Nous avons une situation épidémiologique qui est sous contrôle. Nous avons le taux de reproduction qui est inférieur à 1, le nombre de décès est nettement en deçà de 10 par jour, et une incidence en 24 heures qui est inférieure à 0,7 pour 1000 habitants. Nous avons aussi les lits de réanimation Covid-19 qui sont de moins de 7% d’occupation et un taux de positivité de 3 à 4 cas positifs sur 100 tests faits quotidiennement. Ce sont des indicateurs qui sont très verts et qui indiquent que le situation est sous contrôle. Maintenant, cela est-il suffisant pour alléger les restrictions ? Ma réponse est oui, mais à la condition de continuer à respecter rigoureusement les mesures barrières.
Cet allègement doit se faire progressivement avec des outils de surveillance très stricts de l’évolution de la situation. Je rappelle qu’en février l’Inde avait une situation épidémiologique sous contrôle, comme c’est le cas au Maroc, et malheureusement les populations indiennes ont laissé tomber les mesures barrières et le résultat aujourd’hui est plutôt catastrophique.
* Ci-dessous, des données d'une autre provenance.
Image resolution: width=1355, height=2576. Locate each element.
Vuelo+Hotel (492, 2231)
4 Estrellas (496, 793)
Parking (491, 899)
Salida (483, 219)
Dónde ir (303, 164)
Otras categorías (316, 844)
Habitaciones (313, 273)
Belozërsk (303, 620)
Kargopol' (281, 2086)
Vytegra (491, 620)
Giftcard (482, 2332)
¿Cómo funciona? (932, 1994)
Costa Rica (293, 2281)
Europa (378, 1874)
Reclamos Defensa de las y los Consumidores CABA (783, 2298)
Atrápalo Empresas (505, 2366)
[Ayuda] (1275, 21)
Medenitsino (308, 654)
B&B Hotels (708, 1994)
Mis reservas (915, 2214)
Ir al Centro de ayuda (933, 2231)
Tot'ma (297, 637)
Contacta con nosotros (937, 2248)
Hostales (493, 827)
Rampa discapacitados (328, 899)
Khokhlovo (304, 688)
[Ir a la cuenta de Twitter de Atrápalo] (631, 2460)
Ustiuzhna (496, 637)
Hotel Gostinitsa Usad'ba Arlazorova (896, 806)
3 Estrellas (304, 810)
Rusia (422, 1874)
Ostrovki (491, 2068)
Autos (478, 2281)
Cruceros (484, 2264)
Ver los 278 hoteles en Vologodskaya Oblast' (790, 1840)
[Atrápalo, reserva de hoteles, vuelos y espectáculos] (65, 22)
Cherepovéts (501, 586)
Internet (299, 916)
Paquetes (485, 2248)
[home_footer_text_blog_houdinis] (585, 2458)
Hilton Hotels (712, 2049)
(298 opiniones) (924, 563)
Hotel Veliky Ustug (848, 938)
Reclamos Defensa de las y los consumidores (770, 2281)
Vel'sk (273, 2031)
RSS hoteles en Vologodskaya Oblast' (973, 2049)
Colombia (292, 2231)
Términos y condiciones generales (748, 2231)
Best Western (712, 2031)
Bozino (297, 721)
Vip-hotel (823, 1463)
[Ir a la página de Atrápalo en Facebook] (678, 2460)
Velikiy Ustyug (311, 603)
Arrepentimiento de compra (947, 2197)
Cela montre bien que le fait d’avoir une situation épidémiologique sous contrôle ne veut pas dire qu’on peut surtout se relâcher sans mesures barrières. La campagne de vaccination évolue très bien aussi, mais le respect des mesures barrières doit être continu si nous voulons un allègement sans risque. Vacciner à grande échelle ne signifie pas qu’on a réussi à vaincre le virus.
Nous avons vu des exemples récents de pays ayant réussi leur campagne de vaccination, mais qui ont basculé dans un nouveau cycle de contamination après avoir levé le pied sur le respect des mesures barrières. C’est le cas des Îles Seychelles par exemple. Au contraire, les Etats-Unis et Israël ont massivement vacciné leurs populations respectives et ont déconfiné tout en gardant le respect des mesures barrières. C’est très important. Le Maroc peut donc alléger les restrictions, mais à la condition de respecter strictement les mesures barrières.